Discovering and Building Semantic Models of Web Sources
To achieve widespread use of the Semantic Web depends on having a critical mass of Web data available with semantic annotations. Since there are a huge number of sources available today without any such annotations, the challenge is how to find and build semantic models for these sources. In this talk I will describe an integrated end-to-end approach that automatically discovers information-producing web sources, invokes and extracts the data from these sources, builds semantic models of the sources, and validates the results by comparing the data produced by the source with the model of the source. These techniques are implemented in a system called DEIMOS, which integrates a diverse set of technologies to completely automate this task.
DEIMOS starts with a “seed” source and finds other similar sources online using data from a social networking web site. Next the system learns how to invoke these sources through experimentation and then extracts data from these sources with automatic wrapping techniques. Finally, DEIMOS learns a semantic model of a source, which identifies the semantic types of the data produced by a source as well as the function that maps the inputs to the outputs. I will describe the challenges in integrating the component technologies into a unified approach to discovering, extracting and modeling new online sources. I will also present an evaluation of the integrated system on three different domains to demonstrate that it can automatically discover and model new Web sources.
About Craig Knoblock
Dr. Craig Knoblock is a Senior Project Leader at the Information Sciences Institute and a Research Professor in Computer Science at the University of Southern California (USC). He is also the Chief Scientist for both Fetch Technologies and Geosemble Technologies, which are spinoff companies from USC.

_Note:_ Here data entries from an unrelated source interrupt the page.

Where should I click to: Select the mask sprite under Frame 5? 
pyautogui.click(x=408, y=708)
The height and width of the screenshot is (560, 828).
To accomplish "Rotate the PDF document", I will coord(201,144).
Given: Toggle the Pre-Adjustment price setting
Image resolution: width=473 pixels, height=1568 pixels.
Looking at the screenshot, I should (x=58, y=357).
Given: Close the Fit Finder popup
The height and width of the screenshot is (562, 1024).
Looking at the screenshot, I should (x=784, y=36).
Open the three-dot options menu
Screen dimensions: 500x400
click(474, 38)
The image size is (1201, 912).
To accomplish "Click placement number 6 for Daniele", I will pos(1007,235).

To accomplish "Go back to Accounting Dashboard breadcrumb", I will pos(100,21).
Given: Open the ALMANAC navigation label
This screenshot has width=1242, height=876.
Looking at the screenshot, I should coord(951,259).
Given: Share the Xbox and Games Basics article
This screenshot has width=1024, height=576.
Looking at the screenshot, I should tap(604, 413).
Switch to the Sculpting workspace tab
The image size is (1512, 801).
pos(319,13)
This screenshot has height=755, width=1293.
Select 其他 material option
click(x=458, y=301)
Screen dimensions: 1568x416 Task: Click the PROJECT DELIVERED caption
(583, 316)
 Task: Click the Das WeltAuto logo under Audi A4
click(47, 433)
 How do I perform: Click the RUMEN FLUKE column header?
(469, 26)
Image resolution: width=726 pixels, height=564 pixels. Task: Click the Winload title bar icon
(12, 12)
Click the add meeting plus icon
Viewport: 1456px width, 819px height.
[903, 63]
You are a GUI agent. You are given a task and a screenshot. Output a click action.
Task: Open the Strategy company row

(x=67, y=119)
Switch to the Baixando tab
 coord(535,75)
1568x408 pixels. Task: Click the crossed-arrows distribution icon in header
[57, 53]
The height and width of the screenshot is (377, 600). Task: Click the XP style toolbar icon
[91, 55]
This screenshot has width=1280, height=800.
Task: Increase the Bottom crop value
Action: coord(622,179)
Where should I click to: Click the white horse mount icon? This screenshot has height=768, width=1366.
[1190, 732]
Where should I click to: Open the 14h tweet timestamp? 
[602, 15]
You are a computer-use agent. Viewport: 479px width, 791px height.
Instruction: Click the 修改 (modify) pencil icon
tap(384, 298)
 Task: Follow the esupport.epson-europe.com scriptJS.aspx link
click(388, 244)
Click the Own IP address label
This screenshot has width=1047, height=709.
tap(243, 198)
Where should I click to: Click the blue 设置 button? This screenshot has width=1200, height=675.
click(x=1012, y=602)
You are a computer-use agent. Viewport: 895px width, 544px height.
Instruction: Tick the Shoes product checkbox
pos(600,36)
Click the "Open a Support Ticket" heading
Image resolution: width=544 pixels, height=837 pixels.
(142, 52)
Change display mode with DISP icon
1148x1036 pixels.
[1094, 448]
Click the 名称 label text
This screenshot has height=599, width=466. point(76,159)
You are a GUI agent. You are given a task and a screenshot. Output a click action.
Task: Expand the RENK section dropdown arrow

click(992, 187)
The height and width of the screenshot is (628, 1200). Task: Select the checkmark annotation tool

This talk is based on joint work with Jose Luis Ambite, Mark Carman, Cenk Gazen, Kristina Lerman, Steven Minton, Anon Plangprasopchok, and Tom Russ. This research is based upon work supported in part by the National Science Foundation under award number IIS-0535182, in part by the Air Force Office of Scientific Research under grant number FA9550-07-1-0416, and in part by the Defense Advanced Research Projects Agency (DARPA) under Contract No. FA8750-07-D-0185/0004.